Боннер уже засыпал — сном раненого, измученного человека.
— Я буду бороться с вами, Тривейн!
Его глаза закрылись, и Тривейн тихо вышел из палаты.
Глава 32
Еще не было и семи, когда Тривейн проснулся. За окном занималось прекрасное зимнее утро. Снега выпало не много — может, на три дюйма, — он лишь покрыл землю, но не смог изменить пейзаж. За верхушками елей блестел океан, который, казалось, впал в зимнюю спячку. Лишь у самого берега тяжелые волны яростно бились о скалы, напоминая о том, что море всегда остается морем...
Эндрю решил не будить Лилиан — она так устала за эти дни! — и приготовить себе завтрак сам.
Захватив желтые листки, которыми был покрыт письменный стол в его кабинете, он разложил их на кухонном столике. На страничках крупно, наспех, были нацарапаны какие-то заметки, имена людей и названия компаний и корпораций. Это и составляло ту информацию, которую Сэму Викарсону удалось собрать об Ароне Грине. Ее большая часть была взята из справочника «Кто есть кто», кое-что из сборника спецслужбы. То же, что касалось личных привычек Грина, Викарсону удалось узнать от директора «Грин эйдженси» в Нью-Йорке. Правда, для этого Сэму пришлось назваться представителем телевизионной фирмы, снимающей о Грине документальный фильм.
Так просто... Игра... Но не для детей...
Как выяснилось, Арон Грин вовсе не был членом бирмингемской группы «наших», как предполагал Алан Мартин. Его семья не имела родственных связей ни с Лекменами, ни со Штраусами. Никто не дал ему ни пфеннига из старинных германо-еврейских капиталов, с помощью которых можно было войти в знаменитые дома Селигмана или Манфреда. Все обстояло совсем иначе.
Арон Грин, обычный эмигрант из Штутгарта, приехал в Америку в 1939 году в возрасте сорока лет. О его жизни в Германии удалось выяснить не много: он был торговым представителем крупной издательской компании «Шрайбварен», имевшей представительства в Берлине и Гамбурге. Где-то в конце двадцатых женился, однако его семейная жизнь закончилась в тот самый день, когда он покинул Германию, то есть незадолго до прихода к власти нацистов.
Карьера Грина в Америке была ровной и одновременно стремительной. Вместе с другими эмигрантами, приехавшими в Америку раньше его, он создал в Манхэттене небольшую издательскую, компанию. Используя технологию фирмы «Шрайбварен», ставшей, кстати сказать, издательской базой нацистов, небольшая фирма Грина быстро доказала свое превосходство над конкурентами. Через какое-то время она превратилась в одно из самых известных издательств Нью-Йорка. Через два года у Грина было уже четыре филиала, а сам он добился того, что принадлежавшие «Шрайбварен» технологические патенты были переведены на его имя. Это и была его жизнь, остальное не имело значения...

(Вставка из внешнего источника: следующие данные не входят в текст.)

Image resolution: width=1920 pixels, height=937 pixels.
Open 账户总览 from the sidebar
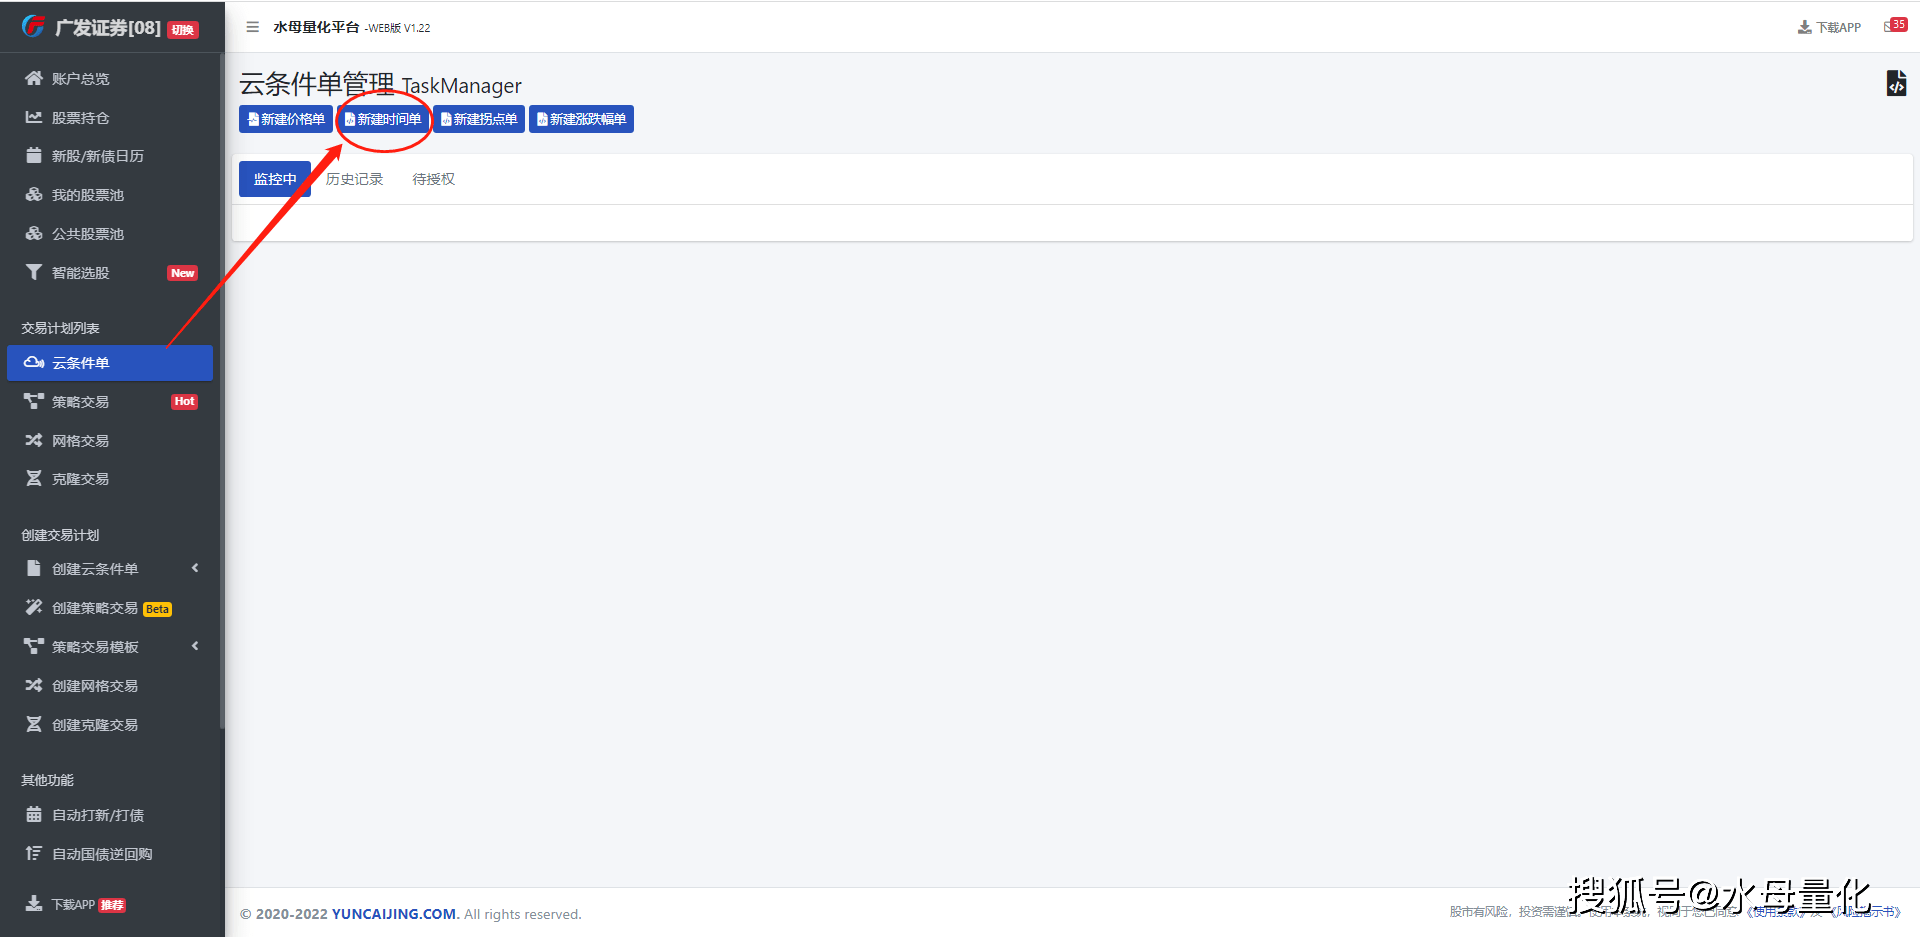(x=80, y=79)
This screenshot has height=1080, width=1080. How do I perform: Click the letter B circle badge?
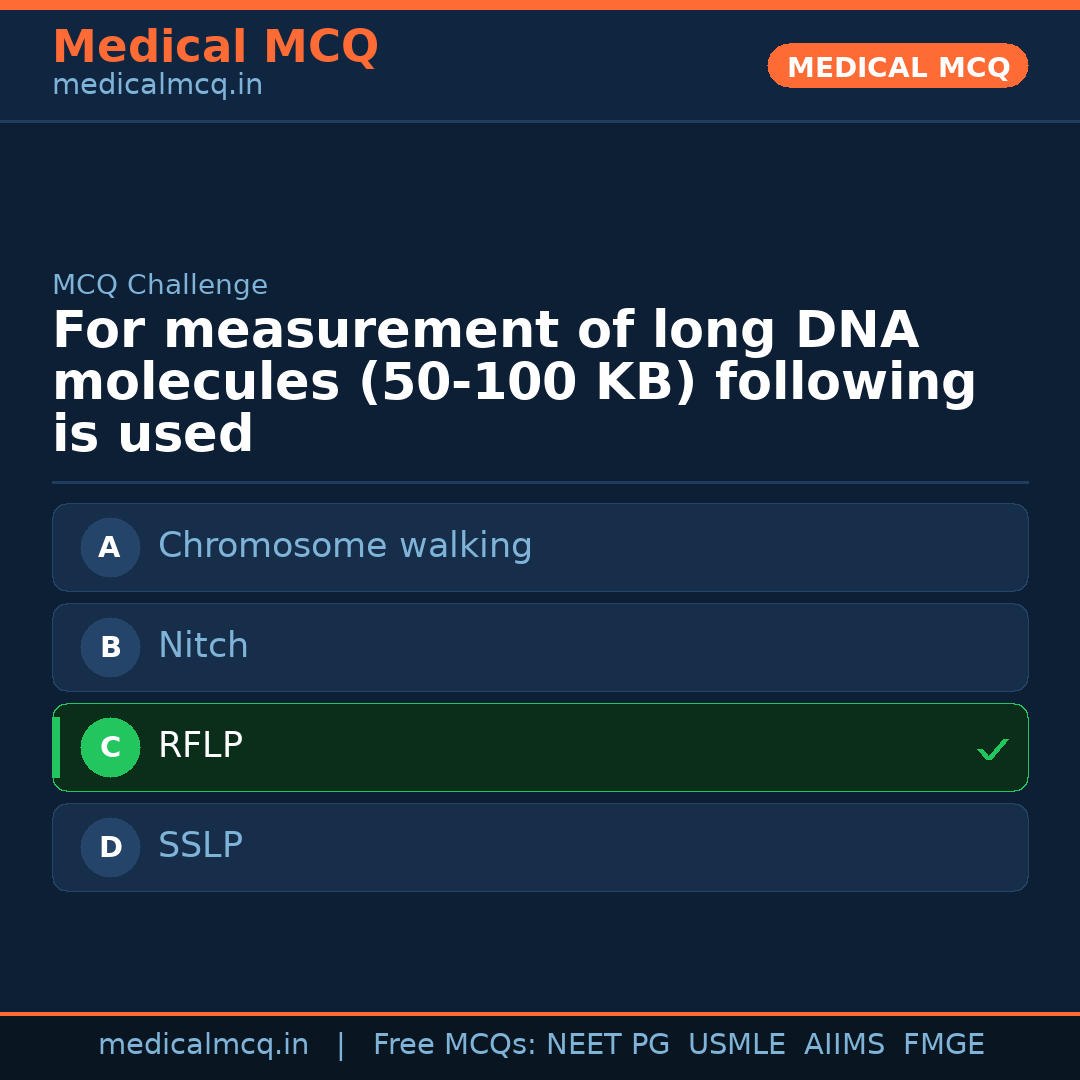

Потом Америка вступила в войну, заказов стало меньше, в издательском деле выживал лишь сильнейший. Но и здесь Грин оказался на высоте. Заимствованная у «Шрайбварен» технология позволила свести потери на нет; его компания продолжала работать с превосходившим воображение конкурентов размахом.
Не было, следовательно, ничего удивительного в том, что очень скоро Грин стал получать крупные правительственные заказы, военные заказы. «Мои старые компаньоны выступают за наци, я же — за леди с факелом в руке. И я спрашиваю вас, кто из нас прав?»
В это время Арон Грин принял несколько решений, обеспечивших его будущее. Откупившись от партнеров, он переехал из Манхэттена в Нью-Джерси, где земля стоила несоизмеримо дешевле, и пригласил на работу эмигрантов. Так, с помощью европейцев, он вдохнул в умирающий город жизнь.
Со временем стоимость земли возросла многократно, обеспечив Грину огромные дивиденды. А если прибавить сюда и то, что рабочие смотрели на него как на благодетеля — ведь он обеспечил их работой, — понятно, почему профсоюзное движение здесь было немыслимым. Никто в Нью-Джерси даже не думал проклинать «всех этих евреев», на которых обычно сыпались все шишки, и Грин продал часть земли, значительно увеличив свои доходы.
«Да, в эти дни — там, в Нью-Джерси, — и проявилась финансовая проницательность Грина», — подумал Тривейн, переворачивая желтую страничку.
После войны у него появились новые интересы. Он предугадал стремительное развитие телевизионной индустрии — вот-вот она станет источником колоссальных прибылей — и остановил свой выбор на рекламе: записанное и звучащее слово, а также его изобразительный ряд.
Послевоенная эпоха будто ждала этого человека, чтобы раскрылись все его многочисленные таланты. Арон Грин создал свое агентство «Грин эйдженси», собрав в нем самых способных людей, каких только смог найти. Его миллионы позволили ему переманить лучших сотрудников из других агентств, производственные мощности разрешали заключать контракты, которые даже не снились его конкурентам. Правительственные же связи стали гарантом его неприкосновенности. Очень скоро «Грин эйдженси» оказалась самым престижным рекламным агентством в Нью-Йорке.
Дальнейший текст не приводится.